What to produce:
Produce word for word the lines of the data below running from the one that has "Click the brain" to the one that has "Task: Go to last page of table", inclusive, and no others.

[Excerpts from a dataset]
============

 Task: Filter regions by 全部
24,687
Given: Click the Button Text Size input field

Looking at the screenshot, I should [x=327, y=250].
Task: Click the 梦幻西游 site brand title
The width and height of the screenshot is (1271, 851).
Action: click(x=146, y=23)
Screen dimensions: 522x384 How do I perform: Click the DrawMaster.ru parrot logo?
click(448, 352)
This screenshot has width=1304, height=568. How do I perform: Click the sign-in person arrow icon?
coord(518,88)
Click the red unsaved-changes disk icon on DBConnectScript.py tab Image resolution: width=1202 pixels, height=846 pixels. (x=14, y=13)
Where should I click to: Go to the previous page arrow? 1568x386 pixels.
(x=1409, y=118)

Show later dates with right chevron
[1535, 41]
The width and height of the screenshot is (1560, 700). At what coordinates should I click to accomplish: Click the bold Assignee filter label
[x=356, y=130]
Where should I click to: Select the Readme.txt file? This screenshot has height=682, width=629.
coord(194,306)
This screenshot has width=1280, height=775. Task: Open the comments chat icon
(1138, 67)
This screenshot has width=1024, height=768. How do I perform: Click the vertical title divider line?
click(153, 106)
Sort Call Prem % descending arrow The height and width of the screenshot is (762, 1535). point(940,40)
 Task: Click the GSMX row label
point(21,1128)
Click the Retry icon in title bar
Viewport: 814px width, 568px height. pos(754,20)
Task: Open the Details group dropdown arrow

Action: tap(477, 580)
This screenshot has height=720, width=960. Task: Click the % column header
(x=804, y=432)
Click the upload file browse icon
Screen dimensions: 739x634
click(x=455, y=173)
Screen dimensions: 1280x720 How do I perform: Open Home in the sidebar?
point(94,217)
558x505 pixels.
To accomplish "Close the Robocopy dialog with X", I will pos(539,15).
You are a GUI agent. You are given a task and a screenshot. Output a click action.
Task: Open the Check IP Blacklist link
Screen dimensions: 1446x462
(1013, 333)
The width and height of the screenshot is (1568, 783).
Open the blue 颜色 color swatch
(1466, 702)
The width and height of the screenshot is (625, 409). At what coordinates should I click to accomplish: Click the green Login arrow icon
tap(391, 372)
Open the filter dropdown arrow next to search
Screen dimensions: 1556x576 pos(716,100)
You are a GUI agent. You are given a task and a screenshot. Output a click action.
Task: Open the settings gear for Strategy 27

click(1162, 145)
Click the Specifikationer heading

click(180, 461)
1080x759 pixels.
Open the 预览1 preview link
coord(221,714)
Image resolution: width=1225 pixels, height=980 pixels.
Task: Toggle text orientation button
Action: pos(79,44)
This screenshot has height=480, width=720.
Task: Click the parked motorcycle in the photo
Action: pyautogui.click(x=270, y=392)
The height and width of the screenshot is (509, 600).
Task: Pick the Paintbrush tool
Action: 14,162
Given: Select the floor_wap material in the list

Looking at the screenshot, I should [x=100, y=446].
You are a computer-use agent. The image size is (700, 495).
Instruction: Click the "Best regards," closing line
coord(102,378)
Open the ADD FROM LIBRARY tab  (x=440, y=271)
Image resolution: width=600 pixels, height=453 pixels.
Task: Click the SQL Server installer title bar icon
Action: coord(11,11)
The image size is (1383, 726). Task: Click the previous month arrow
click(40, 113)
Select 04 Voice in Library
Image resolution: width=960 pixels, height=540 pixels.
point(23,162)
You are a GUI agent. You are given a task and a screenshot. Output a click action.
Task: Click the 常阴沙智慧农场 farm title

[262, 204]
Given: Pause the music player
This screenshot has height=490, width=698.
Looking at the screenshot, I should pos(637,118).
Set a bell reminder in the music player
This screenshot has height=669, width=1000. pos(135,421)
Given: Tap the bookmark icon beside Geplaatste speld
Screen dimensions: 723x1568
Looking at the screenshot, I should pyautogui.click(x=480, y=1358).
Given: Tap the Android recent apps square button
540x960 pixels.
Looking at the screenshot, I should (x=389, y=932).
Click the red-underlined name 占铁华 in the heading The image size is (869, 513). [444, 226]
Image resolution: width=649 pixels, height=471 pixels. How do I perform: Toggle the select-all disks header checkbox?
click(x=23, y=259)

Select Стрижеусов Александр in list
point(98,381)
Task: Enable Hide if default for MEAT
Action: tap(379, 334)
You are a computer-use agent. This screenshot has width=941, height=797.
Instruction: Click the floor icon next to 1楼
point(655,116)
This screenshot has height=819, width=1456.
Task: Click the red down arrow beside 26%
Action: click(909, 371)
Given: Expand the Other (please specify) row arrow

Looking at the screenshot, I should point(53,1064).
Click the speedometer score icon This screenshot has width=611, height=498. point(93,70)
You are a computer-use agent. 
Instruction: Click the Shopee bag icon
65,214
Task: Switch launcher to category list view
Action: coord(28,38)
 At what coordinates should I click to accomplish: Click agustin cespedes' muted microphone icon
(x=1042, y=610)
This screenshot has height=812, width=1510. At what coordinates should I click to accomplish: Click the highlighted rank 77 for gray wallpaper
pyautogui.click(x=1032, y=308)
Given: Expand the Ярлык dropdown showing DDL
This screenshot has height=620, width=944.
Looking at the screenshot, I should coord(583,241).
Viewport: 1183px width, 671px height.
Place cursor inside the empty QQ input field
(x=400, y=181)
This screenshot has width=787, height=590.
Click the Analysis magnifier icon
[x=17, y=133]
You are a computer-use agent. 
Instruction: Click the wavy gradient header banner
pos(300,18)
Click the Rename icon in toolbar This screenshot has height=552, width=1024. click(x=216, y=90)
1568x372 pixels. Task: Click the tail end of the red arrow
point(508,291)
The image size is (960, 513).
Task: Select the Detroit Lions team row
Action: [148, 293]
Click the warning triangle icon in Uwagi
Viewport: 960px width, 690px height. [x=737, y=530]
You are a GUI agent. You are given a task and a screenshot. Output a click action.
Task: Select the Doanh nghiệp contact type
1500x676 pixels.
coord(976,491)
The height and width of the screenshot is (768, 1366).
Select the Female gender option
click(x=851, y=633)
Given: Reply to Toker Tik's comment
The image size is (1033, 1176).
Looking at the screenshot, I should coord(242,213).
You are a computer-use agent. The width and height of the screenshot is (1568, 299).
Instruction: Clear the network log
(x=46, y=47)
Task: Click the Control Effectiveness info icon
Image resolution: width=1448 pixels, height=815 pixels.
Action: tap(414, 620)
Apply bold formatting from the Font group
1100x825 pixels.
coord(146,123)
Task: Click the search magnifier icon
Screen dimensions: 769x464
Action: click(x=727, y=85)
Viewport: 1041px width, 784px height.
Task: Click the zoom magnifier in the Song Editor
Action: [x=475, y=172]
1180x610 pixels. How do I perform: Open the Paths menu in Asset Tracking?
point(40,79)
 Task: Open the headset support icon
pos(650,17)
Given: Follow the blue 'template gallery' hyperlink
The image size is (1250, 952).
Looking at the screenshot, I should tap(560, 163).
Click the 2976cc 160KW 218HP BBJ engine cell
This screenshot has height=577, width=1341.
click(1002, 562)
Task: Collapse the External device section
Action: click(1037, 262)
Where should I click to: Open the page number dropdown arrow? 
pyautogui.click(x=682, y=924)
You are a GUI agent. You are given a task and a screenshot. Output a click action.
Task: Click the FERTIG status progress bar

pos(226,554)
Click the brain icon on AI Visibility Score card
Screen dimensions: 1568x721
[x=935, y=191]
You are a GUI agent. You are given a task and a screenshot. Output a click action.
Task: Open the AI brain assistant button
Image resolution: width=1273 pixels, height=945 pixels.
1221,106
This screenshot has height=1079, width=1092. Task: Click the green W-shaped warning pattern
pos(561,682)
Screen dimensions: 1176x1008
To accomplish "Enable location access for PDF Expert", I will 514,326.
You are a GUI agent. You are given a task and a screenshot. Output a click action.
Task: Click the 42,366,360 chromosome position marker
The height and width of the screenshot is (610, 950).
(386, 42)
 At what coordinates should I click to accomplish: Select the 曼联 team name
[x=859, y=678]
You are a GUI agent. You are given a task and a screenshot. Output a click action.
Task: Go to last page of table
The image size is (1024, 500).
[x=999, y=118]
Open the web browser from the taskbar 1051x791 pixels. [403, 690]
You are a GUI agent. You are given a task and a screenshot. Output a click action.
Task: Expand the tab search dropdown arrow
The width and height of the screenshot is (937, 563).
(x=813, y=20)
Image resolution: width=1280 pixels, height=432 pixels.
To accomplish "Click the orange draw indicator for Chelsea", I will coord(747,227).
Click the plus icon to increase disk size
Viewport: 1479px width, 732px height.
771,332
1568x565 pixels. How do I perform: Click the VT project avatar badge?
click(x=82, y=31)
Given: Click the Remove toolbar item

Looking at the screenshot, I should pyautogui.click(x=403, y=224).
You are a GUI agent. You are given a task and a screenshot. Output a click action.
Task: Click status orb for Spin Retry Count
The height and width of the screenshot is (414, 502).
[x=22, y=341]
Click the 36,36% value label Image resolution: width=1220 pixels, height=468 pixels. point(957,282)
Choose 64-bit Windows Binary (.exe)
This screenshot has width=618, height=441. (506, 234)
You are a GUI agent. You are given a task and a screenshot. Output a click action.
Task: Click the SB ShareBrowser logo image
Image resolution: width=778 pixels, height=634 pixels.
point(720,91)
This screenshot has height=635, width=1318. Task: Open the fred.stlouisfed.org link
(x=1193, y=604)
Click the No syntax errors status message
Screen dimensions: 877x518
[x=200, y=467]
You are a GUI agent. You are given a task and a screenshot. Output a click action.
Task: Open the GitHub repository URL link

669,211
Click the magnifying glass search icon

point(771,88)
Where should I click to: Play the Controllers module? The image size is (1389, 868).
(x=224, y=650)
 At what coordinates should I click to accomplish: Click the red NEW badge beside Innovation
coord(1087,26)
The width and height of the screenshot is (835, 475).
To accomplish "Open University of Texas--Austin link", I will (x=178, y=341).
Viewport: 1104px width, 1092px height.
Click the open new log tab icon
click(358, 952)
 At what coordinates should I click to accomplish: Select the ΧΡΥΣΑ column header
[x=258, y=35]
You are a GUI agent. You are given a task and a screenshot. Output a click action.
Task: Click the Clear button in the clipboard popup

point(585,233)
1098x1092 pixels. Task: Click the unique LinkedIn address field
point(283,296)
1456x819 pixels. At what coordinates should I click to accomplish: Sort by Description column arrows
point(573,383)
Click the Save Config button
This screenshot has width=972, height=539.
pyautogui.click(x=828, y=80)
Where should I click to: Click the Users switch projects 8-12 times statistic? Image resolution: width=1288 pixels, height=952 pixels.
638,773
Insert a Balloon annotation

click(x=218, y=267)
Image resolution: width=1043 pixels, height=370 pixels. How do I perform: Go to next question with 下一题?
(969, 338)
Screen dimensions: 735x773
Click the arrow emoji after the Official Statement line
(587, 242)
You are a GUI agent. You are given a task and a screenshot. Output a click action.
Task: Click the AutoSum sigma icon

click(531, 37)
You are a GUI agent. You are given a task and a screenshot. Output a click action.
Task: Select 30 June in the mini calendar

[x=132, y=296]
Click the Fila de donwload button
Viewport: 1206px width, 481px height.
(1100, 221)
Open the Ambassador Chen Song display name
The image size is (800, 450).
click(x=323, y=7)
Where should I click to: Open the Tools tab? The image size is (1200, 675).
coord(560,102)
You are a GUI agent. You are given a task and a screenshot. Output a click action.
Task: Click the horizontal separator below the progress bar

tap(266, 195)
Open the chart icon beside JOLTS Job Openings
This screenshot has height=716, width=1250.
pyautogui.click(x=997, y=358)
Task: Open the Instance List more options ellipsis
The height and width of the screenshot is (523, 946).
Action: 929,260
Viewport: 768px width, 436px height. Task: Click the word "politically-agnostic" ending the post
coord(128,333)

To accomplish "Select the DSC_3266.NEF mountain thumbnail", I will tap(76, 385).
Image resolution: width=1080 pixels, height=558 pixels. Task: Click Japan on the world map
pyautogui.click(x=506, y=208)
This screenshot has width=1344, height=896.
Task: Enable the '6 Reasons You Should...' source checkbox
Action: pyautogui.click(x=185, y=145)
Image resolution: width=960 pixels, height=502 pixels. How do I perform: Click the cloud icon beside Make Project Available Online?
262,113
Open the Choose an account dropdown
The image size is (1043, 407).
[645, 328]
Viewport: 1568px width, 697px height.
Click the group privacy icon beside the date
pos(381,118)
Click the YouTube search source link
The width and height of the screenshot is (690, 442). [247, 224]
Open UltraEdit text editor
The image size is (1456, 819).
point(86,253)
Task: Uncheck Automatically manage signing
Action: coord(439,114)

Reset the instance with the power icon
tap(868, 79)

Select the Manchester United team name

============

Response to the exercise:
Click the brain icon on AI Visibility Score card
Screen dimensions: 1568x721
[x=935, y=191]
You are a GUI agent. You are given a task and a screenshot. Output a click action.
Task: Open the AI brain assistant button
Image resolution: width=1273 pixels, height=945 pixels.
1221,106
This screenshot has height=1079, width=1092. Task: Click the green W-shaped warning pattern
pos(561,682)
Screen dimensions: 1176x1008
To accomplish "Enable location access for PDF Expert", I will 514,326.
You are a GUI agent. You are given a task and a screenshot. Output a click action.
Task: Click the 42,366,360 chromosome position marker
The height and width of the screenshot is (610, 950).
(386, 42)
 At what coordinates should I click to accomplish: Select the 曼联 team name
[x=859, y=678]
You are a GUI agent. You are given a task and a screenshot. Output a click action.
Task: Go to last page of table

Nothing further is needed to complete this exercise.